Archdiocese approves dorms for 2013-2014

Archdiocese approves dorms for 2013-2014

The second floor of the dorms will have 15 bedrooms, a resident assistant room, a common room, and a bathroom with shower room. The dorms will also feature a laundry room, storage, and a deck.

Brianna Glase, Online Chief

The Archdiocese has given JC its stamp of approval to move forward with its plans for the international student dorms in St. Joseph Hall, which can house up to 15 male international students starting in the 2013-2014 school year. Now that the dorm handbook, which according to Principal Madelyn Ball contains about 40 pages of protocol, has been established, the next steps are to find dorm supervisors, renovate the facilities of the building, and find students to inhabit the dorms next year.

In December 2012, Ball, President Richard O’Hara, and Director of Facilities Stewart Walker met with “top Diocesan officials” to re-propose their plan of having on-campus dorms for international students, according to O’Hara. After coming up with a more concrete handbook and a better handle on how the dorms would function, JC received the green light from the Archdiocese to continue with the project.

Now that the dorms have been approved, one of the first steps is to find the people that will be responsible for supervising the dorms around the clock. Ball hopes to find a young couple to act as dorm parents for the expected 14 young men.

According to Ball, the dorms are set up so that a couple could live there with no expenses for food or utilities in exchange for having the job of supervising the international students. “They’re totally responsible for the care and well-being of the kids … they’re like these kids’ parents,” she said.

Though St. Joseph Hall’s original purpose was to be a dormitory for the Sisters of St. Joseph, it has been housing the Maryland Conservatory of Music for the past 10 years. Therefore, some renovations are still needed before the facilities can be up to code to lodge students. According to Director of Facilities Stewart Walker, “this is an easy renovation,” and they are more or less “reverting [the dorms] back to their original condition.”

According to Walker, the necessary changes include updating security, modernizing the kitchen, adding a sprinkler system to the second floor in case of a fire, and updating the heating and air conditioning systems.

Because students will live in the dormitory 24/7, one of the Archdiocese’s stipulations was to make security a top priority. According to Walker, more cameras and locks are going to be added to the building to make it more protected.

In addition, the kitchen needs to be returned to the status of a commercial kitchen, its classification when St. Joseph Hall was built in the ‘60s, according to Walker. In general, this part of the renovation will include “stripping [the kitchen] down to be a much more simplified use of space,” according to Walker.

The plan to begin physically renovating the dorms is already in the works. According to Walker, six general contractors have been invited to bid to get the job of renovating St. Joseph Hall.

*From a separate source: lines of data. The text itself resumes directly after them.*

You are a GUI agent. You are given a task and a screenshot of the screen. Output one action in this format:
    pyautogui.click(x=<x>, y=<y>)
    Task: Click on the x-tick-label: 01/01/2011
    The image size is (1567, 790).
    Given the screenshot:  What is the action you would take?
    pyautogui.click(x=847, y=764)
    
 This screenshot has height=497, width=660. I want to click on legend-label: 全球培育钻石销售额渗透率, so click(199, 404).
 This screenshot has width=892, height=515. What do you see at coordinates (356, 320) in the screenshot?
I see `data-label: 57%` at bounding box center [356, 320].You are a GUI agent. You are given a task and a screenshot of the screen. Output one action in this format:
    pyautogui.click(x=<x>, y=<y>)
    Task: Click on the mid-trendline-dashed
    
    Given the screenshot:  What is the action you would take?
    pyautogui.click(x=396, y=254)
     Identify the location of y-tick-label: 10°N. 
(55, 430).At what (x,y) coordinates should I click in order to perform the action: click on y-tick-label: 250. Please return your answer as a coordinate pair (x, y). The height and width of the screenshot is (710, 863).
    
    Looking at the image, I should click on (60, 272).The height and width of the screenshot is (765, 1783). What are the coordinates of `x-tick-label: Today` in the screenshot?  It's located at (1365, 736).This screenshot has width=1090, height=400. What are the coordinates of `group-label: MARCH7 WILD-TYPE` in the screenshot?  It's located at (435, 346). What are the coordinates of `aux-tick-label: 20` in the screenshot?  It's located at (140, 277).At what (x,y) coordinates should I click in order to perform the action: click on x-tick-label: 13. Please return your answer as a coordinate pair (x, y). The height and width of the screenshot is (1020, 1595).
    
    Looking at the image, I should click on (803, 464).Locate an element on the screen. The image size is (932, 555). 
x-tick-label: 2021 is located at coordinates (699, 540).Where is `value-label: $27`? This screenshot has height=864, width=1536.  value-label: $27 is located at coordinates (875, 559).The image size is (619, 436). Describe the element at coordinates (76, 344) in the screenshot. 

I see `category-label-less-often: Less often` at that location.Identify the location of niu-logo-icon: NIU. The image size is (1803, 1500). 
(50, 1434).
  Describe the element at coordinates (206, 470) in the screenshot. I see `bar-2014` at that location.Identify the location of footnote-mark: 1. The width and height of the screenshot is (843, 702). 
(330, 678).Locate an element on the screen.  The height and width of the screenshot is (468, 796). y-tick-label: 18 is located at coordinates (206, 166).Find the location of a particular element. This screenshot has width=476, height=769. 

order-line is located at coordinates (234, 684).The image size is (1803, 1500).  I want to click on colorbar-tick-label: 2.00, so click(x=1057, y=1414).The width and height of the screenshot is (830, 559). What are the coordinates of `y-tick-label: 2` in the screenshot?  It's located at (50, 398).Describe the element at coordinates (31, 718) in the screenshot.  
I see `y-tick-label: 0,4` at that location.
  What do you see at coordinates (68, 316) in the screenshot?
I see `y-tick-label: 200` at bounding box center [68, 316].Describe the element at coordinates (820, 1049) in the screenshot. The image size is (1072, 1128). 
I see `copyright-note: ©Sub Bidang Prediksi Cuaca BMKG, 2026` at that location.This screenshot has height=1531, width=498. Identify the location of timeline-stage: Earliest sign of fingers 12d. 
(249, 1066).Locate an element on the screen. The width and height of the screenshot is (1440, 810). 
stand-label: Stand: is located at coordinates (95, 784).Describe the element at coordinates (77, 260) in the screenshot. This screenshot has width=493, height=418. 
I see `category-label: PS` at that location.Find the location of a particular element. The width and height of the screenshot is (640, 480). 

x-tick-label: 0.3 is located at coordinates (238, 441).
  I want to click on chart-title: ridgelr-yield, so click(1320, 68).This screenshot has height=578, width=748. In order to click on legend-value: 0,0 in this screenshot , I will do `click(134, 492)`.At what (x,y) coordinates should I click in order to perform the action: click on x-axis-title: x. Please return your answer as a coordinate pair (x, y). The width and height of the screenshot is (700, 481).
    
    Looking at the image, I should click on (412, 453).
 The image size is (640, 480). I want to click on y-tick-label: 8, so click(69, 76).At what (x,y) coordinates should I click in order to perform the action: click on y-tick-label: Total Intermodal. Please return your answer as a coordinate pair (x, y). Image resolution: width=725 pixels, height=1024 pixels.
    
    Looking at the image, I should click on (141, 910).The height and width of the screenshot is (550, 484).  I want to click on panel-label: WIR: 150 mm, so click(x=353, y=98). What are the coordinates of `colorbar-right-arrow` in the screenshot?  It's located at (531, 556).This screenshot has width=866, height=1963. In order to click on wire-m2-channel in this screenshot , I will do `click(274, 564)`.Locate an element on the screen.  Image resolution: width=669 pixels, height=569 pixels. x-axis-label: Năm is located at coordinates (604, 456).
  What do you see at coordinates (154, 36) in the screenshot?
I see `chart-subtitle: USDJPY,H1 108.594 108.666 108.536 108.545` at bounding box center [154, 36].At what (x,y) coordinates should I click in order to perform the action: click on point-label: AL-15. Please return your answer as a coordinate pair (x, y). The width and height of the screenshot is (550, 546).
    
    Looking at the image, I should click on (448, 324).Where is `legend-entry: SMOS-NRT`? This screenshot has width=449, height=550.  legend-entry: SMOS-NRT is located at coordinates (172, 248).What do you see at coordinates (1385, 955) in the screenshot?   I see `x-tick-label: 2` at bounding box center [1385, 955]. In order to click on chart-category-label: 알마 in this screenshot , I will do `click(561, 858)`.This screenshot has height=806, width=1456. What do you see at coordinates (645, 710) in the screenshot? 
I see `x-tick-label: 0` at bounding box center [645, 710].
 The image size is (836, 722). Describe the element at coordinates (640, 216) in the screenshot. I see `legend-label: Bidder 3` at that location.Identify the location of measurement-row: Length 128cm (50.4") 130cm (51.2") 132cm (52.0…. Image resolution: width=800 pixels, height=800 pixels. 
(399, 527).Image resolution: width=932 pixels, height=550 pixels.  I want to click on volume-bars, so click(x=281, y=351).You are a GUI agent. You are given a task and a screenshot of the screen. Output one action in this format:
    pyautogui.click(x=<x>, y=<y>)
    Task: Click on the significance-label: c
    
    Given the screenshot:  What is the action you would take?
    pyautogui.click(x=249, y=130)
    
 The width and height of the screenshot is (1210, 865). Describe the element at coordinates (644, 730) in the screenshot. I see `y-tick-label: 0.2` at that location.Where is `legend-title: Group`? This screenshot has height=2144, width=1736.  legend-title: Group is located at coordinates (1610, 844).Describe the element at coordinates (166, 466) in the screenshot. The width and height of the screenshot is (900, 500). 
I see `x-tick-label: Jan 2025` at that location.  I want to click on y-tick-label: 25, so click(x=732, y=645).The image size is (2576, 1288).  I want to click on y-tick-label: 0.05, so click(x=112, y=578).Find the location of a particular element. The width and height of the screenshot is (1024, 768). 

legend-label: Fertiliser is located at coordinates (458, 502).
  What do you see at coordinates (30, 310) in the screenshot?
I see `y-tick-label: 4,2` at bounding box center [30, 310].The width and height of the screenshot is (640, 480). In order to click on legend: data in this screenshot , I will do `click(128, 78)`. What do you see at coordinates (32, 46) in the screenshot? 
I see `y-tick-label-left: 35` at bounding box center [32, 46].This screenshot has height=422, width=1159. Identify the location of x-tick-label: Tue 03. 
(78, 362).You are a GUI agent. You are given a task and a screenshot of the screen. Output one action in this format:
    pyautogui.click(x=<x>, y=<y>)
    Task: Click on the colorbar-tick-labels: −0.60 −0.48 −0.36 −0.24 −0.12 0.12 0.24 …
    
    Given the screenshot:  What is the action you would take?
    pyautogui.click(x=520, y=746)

A contractor will be chosen and hired by April 1 and construction should start April 15. The renovations are projected to be finished at the beginning of August so that students can move in and have “a few weeks to get acclimated before classes start,” said Walker.

O’Hara is very optimistic about the timeline of the project. “I have total confidence that it will be done well and done on time,” he said.

In addition to these large scale renovations, Ball wants to give the dorms a homier feel for the international students. “We have to get more furniture for the rooms, paint them, get new curtains,” she said.

Both Ball and O’Hara have high hopes for what the dorms can add to the international students’ experience of studying abroad in America.

O’Hara believes that the dormitory will be “much more than just a space to live in. It can also contribute to what they learn and their experiences … There are a lot of lessons to be learned from each other, getting along, and interacting with one another.”

Ball hopes this will be able to give the students a more complete American experience. “They’ll be able to participate so much more in the life of the school,” she said.

For O’Hara, the whole purpose of the dorms is for “the fullest possible integration into the community [for the students]. This whole place is their home.”